Before you can run this code, you need to generate the output file name. You should just use the filename provided in the URL. So if the URL is “https://cs111.byu.edu/images/image1.png”, the output_filename should be “image1.png”.

Task 3 - Process and save the images

Now that the images are downloaded, you need to apply the filter to them and save the modified image with the new filename. You could do this in a separate loop or as part of the loop that downloads the images.

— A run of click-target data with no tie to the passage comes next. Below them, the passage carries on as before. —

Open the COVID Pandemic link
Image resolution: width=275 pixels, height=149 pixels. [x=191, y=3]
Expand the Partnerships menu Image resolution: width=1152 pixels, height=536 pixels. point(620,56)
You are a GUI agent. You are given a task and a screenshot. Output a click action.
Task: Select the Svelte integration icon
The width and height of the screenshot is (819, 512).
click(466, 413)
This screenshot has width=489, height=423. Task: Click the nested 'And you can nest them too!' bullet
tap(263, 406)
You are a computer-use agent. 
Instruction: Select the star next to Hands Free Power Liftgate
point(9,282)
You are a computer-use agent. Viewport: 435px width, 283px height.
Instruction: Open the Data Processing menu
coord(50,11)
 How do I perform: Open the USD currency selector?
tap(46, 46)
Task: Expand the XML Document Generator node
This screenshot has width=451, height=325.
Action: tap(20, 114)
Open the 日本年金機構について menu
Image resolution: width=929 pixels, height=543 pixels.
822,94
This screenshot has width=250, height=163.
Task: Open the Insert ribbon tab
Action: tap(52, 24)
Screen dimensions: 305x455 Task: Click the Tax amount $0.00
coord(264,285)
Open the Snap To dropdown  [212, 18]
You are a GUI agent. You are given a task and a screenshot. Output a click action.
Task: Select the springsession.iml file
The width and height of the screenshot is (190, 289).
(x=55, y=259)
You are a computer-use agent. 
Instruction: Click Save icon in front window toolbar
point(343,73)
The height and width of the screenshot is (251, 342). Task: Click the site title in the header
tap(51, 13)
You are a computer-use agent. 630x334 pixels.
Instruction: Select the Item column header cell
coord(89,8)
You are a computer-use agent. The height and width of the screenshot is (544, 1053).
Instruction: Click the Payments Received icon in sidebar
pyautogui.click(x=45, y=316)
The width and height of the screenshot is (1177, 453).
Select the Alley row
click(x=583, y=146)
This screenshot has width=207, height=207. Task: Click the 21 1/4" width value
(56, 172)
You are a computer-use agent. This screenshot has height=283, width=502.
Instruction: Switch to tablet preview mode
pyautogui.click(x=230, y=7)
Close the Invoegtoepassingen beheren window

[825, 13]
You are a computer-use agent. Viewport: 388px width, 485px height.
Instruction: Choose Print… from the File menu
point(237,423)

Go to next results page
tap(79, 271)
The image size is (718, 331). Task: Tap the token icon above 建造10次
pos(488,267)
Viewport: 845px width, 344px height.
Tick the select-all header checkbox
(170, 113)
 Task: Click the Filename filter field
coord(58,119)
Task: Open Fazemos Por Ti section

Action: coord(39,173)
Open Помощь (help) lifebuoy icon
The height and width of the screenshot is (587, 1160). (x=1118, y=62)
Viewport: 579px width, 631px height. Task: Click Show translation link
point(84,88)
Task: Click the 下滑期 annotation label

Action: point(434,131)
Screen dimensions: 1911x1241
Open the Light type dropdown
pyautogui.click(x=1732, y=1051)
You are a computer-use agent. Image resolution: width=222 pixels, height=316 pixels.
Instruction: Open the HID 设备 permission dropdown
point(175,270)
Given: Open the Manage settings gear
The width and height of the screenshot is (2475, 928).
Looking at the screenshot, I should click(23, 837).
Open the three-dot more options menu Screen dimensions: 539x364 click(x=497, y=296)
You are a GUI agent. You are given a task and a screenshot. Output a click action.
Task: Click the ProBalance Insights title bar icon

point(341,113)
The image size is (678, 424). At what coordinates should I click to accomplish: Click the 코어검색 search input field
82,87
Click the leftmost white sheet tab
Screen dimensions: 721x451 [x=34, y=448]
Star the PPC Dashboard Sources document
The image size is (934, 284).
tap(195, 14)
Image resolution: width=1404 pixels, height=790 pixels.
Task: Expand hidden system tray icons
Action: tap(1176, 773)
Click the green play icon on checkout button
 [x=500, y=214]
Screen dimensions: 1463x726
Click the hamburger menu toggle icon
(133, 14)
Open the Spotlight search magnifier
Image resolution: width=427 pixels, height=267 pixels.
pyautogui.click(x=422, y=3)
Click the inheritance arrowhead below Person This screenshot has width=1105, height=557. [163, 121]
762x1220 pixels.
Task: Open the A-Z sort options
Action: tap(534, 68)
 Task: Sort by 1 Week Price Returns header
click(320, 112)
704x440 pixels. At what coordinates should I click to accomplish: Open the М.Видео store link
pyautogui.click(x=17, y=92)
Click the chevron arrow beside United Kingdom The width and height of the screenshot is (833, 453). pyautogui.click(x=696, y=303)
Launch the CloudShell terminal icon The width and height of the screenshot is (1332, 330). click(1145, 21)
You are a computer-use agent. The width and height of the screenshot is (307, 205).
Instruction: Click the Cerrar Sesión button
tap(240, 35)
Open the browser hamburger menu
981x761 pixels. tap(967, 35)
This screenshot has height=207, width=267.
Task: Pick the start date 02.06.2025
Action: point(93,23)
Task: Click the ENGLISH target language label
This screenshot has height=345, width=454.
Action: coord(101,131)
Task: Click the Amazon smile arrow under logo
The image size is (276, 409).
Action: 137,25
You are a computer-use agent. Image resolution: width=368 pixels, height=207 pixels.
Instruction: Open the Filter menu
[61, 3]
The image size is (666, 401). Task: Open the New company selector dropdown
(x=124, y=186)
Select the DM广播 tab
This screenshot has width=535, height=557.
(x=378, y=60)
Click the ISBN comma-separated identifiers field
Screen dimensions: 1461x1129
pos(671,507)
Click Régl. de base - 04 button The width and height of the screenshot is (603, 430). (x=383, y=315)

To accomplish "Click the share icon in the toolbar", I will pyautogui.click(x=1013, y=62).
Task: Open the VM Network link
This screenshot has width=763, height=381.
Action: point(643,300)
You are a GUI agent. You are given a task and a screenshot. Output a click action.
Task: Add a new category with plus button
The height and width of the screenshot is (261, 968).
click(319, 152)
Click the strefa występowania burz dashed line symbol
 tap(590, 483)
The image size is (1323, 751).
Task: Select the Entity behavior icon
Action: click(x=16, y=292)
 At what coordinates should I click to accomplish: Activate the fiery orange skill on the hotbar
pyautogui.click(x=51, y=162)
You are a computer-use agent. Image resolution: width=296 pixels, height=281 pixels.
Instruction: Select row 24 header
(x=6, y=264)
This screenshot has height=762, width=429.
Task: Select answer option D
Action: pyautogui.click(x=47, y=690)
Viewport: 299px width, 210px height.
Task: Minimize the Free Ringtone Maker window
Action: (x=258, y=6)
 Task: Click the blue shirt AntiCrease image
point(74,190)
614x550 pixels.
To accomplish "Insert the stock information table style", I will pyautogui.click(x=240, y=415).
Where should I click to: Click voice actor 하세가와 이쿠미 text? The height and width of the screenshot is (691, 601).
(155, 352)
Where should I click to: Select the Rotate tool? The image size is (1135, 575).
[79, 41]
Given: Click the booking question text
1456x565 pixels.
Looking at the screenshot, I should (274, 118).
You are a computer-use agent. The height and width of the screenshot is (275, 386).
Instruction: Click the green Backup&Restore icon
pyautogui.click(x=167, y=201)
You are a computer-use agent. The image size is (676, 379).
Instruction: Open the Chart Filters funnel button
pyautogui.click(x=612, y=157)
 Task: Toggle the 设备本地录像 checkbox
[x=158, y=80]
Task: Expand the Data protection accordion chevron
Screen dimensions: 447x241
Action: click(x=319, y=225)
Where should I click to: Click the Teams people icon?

For each image you need to do the following:

Create the output filename - this is just the original filename with the <output file prefix> command line argument prepended to it. If the filename was “image1.png”, and the <output file prefix> was “g_”, the output filename would be “g_image1.png”.
Call the appropriate filter function based on the <filter to run> command line argument, passing in the necessary arguments.
Save the modified image to the output filename determined in step 1.

Test your code:

python3 -m pytest test_webcrawler.py::test_modify_images_sepia
python3 -m pytest test_webcrawler.py::test_modify_images_grayscale
python3 -m pytest test_webcrawler.py::test_modify_images_vertical_flip
python3 -m pytest test_webcrawler.py::test_modify_images_horizontal_flip

Task 4 - Refactor

Once again, look at your code for any duplicate or similar code and consider creating functions to simplify the code, make it more clear, and/or reduce redundancy.

Turn in your work

Congratulations, you’ve completed the project.

Test your code:

python3 -m pytest

You’ll submit your webcrawler.py, RequestGuard.py, and image_processing.py files on Canvas via Gradescope where it will be checked via the auto grader. We will be testing your program using both the website and examples we gave you to test with as well as other pages. Make sure that you haven’t “hard coded” anything specific to the test data. We do not guarantee that all scenarios are tested by the sample data that we have provided you. The auto grader for this project will not test specific functions so you are free to name your functions whatever you want.

Going further

We only included image filters that required no additional input parameters. How would you extend this program to also be able to use filters that did take additional parameters?
You can think of a website as a tree with the homepage as the root node, all the link from that page as depth 2, the links from the depth 2 pages as depth 3, etc. What if you only wanted to crawl a website to a given “depth”? How might you implement that functionality, something common in real web crawlers?